(Collected data)
^^^^

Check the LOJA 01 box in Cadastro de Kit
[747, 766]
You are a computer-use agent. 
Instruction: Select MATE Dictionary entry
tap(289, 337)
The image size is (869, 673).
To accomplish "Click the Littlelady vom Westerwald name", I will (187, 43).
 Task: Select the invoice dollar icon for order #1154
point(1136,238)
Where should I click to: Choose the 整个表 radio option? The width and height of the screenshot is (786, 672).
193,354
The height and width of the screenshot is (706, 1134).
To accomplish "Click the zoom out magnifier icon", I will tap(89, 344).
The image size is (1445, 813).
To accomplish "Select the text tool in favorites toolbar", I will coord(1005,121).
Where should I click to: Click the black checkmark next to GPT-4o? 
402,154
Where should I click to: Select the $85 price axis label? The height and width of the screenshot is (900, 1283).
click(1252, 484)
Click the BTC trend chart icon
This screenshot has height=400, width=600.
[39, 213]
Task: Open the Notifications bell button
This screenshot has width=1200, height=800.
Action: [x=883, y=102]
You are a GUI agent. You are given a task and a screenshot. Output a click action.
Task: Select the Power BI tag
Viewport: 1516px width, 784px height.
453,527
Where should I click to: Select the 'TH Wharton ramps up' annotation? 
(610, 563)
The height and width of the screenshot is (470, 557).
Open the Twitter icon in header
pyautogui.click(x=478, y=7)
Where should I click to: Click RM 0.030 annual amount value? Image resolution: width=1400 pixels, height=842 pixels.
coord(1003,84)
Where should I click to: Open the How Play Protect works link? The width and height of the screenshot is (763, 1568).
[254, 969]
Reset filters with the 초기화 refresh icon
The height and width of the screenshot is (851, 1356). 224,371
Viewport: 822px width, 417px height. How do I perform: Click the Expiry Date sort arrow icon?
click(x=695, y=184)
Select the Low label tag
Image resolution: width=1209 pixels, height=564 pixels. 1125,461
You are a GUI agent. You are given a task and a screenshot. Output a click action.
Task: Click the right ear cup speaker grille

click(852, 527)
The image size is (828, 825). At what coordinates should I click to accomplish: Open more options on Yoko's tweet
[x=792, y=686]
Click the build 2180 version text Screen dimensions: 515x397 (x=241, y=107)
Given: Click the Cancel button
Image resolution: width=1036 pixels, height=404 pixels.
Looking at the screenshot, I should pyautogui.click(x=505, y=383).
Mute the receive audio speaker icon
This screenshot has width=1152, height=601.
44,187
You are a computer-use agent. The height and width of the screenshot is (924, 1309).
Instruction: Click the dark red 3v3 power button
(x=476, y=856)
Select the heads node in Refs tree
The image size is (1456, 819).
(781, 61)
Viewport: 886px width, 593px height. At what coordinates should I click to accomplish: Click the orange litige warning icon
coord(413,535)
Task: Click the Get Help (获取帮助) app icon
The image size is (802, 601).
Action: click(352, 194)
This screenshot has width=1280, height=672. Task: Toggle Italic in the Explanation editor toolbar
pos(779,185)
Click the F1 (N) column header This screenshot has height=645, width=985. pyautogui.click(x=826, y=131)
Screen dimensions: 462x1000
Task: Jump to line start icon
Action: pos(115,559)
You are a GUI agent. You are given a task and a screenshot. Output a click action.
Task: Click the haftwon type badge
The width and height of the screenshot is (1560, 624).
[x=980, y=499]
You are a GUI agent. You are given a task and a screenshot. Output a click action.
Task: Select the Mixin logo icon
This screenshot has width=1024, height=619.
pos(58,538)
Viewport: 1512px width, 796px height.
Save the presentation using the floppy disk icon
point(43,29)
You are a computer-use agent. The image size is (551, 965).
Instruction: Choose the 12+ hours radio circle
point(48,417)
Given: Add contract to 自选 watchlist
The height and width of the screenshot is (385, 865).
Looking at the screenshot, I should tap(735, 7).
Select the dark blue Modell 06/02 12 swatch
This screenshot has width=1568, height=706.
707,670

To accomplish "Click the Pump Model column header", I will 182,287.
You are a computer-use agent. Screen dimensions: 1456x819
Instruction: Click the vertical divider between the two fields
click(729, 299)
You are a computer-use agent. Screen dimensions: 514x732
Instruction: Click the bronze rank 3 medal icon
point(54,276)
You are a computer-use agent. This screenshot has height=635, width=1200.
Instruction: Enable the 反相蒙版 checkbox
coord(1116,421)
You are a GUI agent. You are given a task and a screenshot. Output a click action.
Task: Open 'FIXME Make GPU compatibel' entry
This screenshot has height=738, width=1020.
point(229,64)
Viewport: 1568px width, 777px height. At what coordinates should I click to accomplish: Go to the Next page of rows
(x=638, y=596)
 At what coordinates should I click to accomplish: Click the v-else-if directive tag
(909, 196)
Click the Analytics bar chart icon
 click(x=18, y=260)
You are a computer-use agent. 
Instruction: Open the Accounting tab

^^^^

▶ YOUR OBJECTIVE: Write out only the lines that run from the line containing "Given: Click the Cancel button" through the line containing "You are a computer-use agent. The height", both included, exactly as they appear above.

▶ RESPONSE BELOW:
Given: Click the Cancel button
Image resolution: width=1036 pixels, height=404 pixels.
Looking at the screenshot, I should pyautogui.click(x=505, y=383).
Mute the receive audio speaker icon
This screenshot has width=1152, height=601.
44,187
You are a computer-use agent. The height and width of the screenshot is (924, 1309).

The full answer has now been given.